Internal vector symmetry of Dirac Lagrangian

[gu1t4r5]

Homework Statement

Find the conserved Noether current j^\mu of the Dirac Lagrangian
L = \bar{\psi} ( i \partial_\mu \gamma^\mu - m ) \psi
under the transformation:
\psi \rightarrow e^{i \alpha} \psi \,\,\,\,\,\,\,\,\,\, \bar{\psi} \rightarrow e^{-i \alpha} \bar{\psi}

Homework Equations

j^\mu = \frac{\partial L}{\partial(\partial_\mu \psi)} \Delta \psi + \frac{\partial L}{\partial(\partial_\mu \bar{\psi})} \Delta \bar{\psi} - J^\mu

The Attempt at a Solution

Substituting the transformations into the langrangian shows it's invariant, so J^\mu = 0.
For infinitesimal \alpha , \Delta \psi = i \alpha \psi \,\,\,\,\,\,\,\, \Delta \bar{\psi} = -i \alpha \bar{\psi} .

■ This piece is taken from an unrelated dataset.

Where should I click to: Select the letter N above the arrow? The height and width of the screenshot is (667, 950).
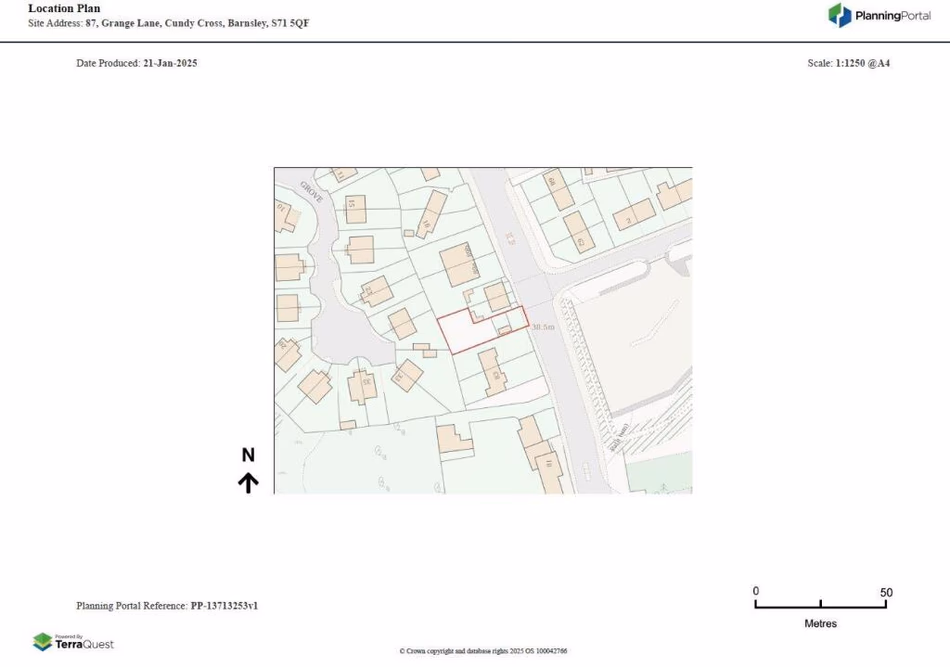pyautogui.click(x=247, y=455)
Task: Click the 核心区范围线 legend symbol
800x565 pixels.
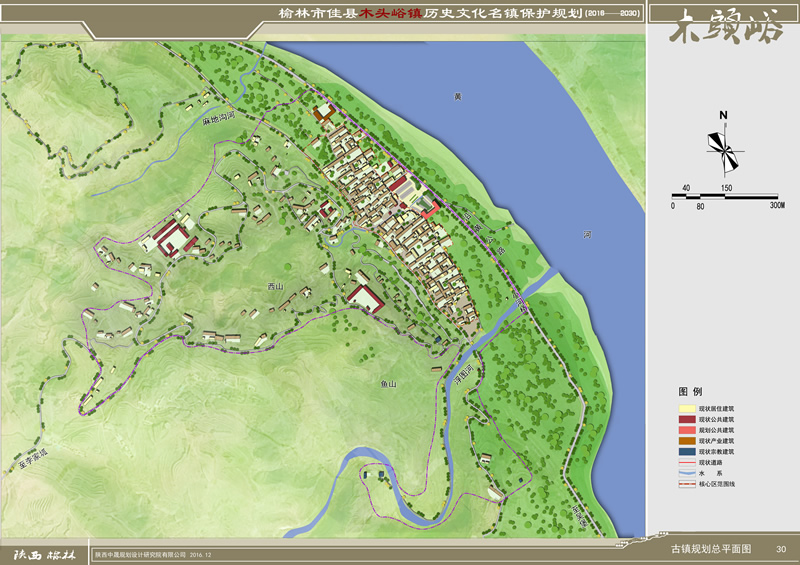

The conserved current then becomes:
j^\mu = \bar{\psi} i \gamma^\mu . i \alpha \psi = - \alpha \bar{\psi} \gamma^\mu \psi

Whenever I have seen this result states however, the - \alpha seems to have been dropped. The derivative of my result will still be zero (so my derived current is conserved as it should be) but I cannot see why the result is usually quoted as
j^\mu = \bar{\psi} \gamma^\mu \psi

Has this multiplicative constant simply been dropped as it is irrelevant to the conservation, or am I missing something else?

Thanks.

 

[Orodruin]

Has this multiplicative constant simply been dropped as it is irrelevant to the conservation?

Yes. The normal thing is to define the current as the derivative of your expression with respect to $\alpha$.

 

[gu1t4r5]

Thanks for the reply. I'm a little confused though sorry, do you mean j^\mu is usually defined as it's derivative w.r.t the multiplicative constant ( ie, w.r.t - \alpha here ), as the derivative w.r.t. \alpha would make make j^\mu = - \bar{\psi} \gamma^\mu \psi (ie, still out by a negative)

 

[Orodruin]

You can always multiply by a constant and still have a conserved current. I could also define a transformation which is using $e^{2\alpha}$, but of course this does not correspond to any other physics.